It’s easy to imagine the customizable toy ships that come bundled with physical copies of Starlink: Battle for Atlas taking flight. You can easily snap a weapon onto the left or right wing of a ship—an exclusive replica of the classic Starfox Arwing for those playing on a Nintendo Switch—and once you’ve acquired other models (sold separately), you can even snap the wings off one and “Frankenstein” them to another. But once you’ve docked that ship on its custom mount, thereby transporting it into the Atlas galaxy, and you’ve slid your JoyCons into the side grips, allowing you to fly the vessel within the game, you’re literally and figuratively locked into Ubisoft’s adventure, a paint-by-numbers affair that refuses to allow players to color outside the lines.
All games, even sandboxes like Minecraft, are structured around limitations. But most do a far better job of hiding those artificial barriers than Starlink. Sure, if you swap out a weapon or a wing on your mounted real-world ship, that change also occurs in-game, and that’s a cool embellishment on the toys-to-life genre. In practice, it’s a clunky, action-breaking endeavor, one that takes you right out of the game’s sense of immersion while you fumble around in the real world for the right armament. Starlink simply isn’t built for meaningful interaction, as evinced by the fact that the game’s one creative concession—allowing players to rear-mount their weapons—makes the actual game all but unplayable, given the critical role of precision targeting.

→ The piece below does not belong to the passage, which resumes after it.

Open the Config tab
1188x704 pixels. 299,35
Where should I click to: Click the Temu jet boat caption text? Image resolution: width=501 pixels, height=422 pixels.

The Starlink experience improves slightly if you download the game, as you don’t have to fiddle with expensive, real-world components. However, while both come packaged with the same base game, the physical and digital versions provide only a limited number of weapons, ships, and pilots, and things are significantly harder without additional microtransactions. For one, each distinct ship in your collection serves as an extra life—that is, if one gets shot down, you can swap in a fresh one as opposed to having to respawn elsewhere. (It’s a bit like an old-school quarter-crunching arcade game: If you’ve got money, you can continue, but if not, you’ve got to start further back.) It’s also important to have a varied arsenal, as each weapon provides a massive damage boost against a specific foe. If you haven’t bought an ice weapon, it’s going to take a long time to whittle away a Fire Giant’s health bar, and you’ll be even more efficient if you use the burst damage from the Freeze Ray Mk. 2 as opposed to the icy Hailstorm gatling gun.
Because the physical toys are optional accessories and the combat is essentially pay-to-win, Starlink‘s only appeal as a video game is the promise of exploring the open worlds of the seven-planet Atlas system. Sadly, despite seamless orbit-to-surface transitions ripped straight from No Man’s Sky, those bespoke planets are about as lifeless as the empty stretches of Mass Effect: Andromeda. Sonatus is, no doubt, a sumptuous world, with long purple stretches that dazzle the eye as you streak across them, the sun catching the horizon just so. It has various biomes, like freezing mists or giant crystalline forests that appealingly beckon you toward them. But this creativity follows a blatant template. Each planet has three scannable fauna, like the space buffalo Uratasaur, and three harvestable flora, like Space Pops. These are largely decorative organisms, and the game’s database tells you far more than it shows, somehow both leaving little to the player’s imagination while at the same time showing very little imagination on Ubisoft’s end.
Adding insult to injury, each planet recycles the same exact tasks. For Ubisoft, this is a display of regression at its worst: This may be one of the studio’s best-looking games, and it may feature a lot of under-the-hood technology to keep things running smoothly, but the script and progression are a throwback to all the flaws of their very first Assassin’s Creed. There are liberation missions, in which you travel to one of four different model structures, killing everything there. There are base-building missions, in which you travel to one of four different allied structures, performing a basic fetch quest. And then there are resistance missions, in which you fight your way up a hierarchy of Legion crafts: kill extractors until the prime appears, kill enough primes to weaken the dreadnaught parked in that sector, then kill that. Fail to move quickly enough and the dreadnaught spawns more primes and the primes spawn more extractors. Before you know it, Starlink turns playing with toys into something that feels an awful lot like work.